Esta pequeña china que el juez introdujo en el zapato de la ODJB no fue cortapisa para que el disco obtuviera una gran difusión y contribuyera en gran medida a que esa música de Nueva Orleans fuera conocida por el gran público, que la aceptó encantado. También esa primera grabación les abrió, aún más, los ojos a las discográficas que se percataron de que ese producto tenía una gran demanda por lo que los estudios de grabación se fueron llenando de músicos de todos los colores que sacaron al mercado multitud de canciones interpretadas al más puro estilo de Nueva Orleans.

El hecho de que la primera grabación de una canción de jazz fuera realizada por un grupo blanco ha dado lugar a que se hayan escrito un motón de comentarios de todos los colores y de todos los tipos.

Voy a dejar constancia aquí el comentario que realizó el compositor, musicólogo, trompista, director de orquesta y uno de los principales representantes del estilo de jazz denominado “Third Steam” y de nombre Gunther Schuller, ya que este gran músico merece todos mis respetos.
En su libro titulado, Early Jazz, Its Roots and Musical Development (1976) podemos leer:
“La ODJB redujo la Música Negra de Nueva Orleans a una simple fórmula. Tomaban una idea, una innovación, y la reducían a algo comprimido con un rígido formato con el propósito de atraer a una masiva audiencia. Fue una auténtica tontería, en aquellos primeros tiempos y en nombre del jazz, que LaRocca y demás miembros de la ODJB trataran de hacer ver que no sabían leer música y que por lo tanto tocaban ‘ipso facto’ frescas improvisaciones y se inspiraban durante cada interpretación, cuando todas sus grabaciones sin excepción muestran una exacta repetición en todos los ‘choruses’ y un excelente grado de memorización”.
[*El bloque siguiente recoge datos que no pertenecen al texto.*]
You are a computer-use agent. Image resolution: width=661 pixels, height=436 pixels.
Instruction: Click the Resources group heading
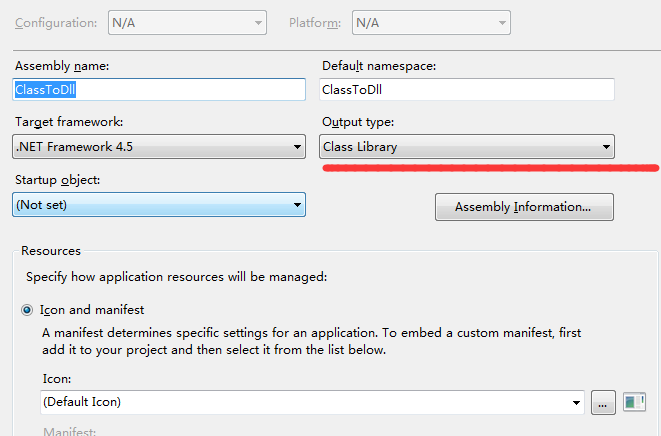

El trompeta Nick LaRocca de la ODJB se pasó toda su vida diciendo que el jazz era cosa de blancos. Que después vinieron los negros y nos copiaron. Yo, desde hace ya bastantes años, le otorgué a LaRocca el título de “Bocazas Mayor” del Reino del Jazz.

Os propongo escuchar “Livery Stable Blues” grabada prácticamente 10 años después de que lo hiciera la ODJB por la orquesta de Fletcher Henderson. Nueva York, 28 de abril de 1927: Joe & Russell Smith, Tommy Ladnier (tp), Benny Morton, Jimmy Harrison (tb), Don Redman, Buster Bailey (cl & as), Coleman Hawkins (cl & ts), Fletcher Henderson (p), Charlie Dixon (bj), Jun Cole (tu), Kaiser Marshall (d).